> [Exercise directions]
Show each line of the entries below in which the word "agent" appears.
Start of Materials provided
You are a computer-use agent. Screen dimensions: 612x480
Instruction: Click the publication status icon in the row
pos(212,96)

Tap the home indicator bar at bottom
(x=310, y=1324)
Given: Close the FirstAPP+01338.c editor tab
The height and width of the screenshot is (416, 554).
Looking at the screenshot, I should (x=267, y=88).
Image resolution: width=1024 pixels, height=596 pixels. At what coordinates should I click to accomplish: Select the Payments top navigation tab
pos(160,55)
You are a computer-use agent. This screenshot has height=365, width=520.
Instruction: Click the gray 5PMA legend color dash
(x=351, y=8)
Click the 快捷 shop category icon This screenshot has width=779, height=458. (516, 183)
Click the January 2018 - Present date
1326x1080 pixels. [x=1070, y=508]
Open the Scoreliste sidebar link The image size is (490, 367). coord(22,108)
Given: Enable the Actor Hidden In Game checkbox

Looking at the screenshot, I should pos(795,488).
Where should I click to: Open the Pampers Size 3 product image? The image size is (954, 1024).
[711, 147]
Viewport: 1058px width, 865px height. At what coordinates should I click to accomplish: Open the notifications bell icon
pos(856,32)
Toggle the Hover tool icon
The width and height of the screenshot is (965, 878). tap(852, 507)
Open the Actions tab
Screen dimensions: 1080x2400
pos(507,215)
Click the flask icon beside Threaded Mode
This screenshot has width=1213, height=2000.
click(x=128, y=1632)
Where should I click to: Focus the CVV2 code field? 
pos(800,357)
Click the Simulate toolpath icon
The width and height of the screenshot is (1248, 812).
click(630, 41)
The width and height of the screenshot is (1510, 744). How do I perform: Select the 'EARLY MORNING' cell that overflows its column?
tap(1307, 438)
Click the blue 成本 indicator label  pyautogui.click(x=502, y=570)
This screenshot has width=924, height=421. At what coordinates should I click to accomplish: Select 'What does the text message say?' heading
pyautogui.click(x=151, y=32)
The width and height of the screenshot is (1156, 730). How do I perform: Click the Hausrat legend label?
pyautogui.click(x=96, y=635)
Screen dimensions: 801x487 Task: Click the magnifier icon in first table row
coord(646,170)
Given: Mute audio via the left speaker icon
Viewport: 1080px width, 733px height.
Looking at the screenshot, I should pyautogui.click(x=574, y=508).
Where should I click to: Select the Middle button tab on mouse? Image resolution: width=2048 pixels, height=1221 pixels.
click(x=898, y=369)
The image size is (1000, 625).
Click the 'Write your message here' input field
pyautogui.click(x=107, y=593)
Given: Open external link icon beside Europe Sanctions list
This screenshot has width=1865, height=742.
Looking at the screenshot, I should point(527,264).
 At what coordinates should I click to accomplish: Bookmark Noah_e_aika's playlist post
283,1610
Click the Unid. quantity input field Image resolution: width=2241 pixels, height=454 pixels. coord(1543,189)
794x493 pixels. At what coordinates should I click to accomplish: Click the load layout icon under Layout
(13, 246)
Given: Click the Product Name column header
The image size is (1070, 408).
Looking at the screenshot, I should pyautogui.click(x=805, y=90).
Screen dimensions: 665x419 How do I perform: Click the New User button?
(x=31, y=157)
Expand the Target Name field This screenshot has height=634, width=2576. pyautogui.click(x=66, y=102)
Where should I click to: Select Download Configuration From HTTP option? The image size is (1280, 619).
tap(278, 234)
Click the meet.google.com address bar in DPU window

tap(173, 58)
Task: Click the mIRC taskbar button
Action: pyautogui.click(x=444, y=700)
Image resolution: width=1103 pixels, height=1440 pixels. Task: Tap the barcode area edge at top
End of Materials provided
> [Your solution]
You are a computer-use agent. Screen dimensions: 612x480
You are a computer-use agent. This screenshot has height=365, width=520.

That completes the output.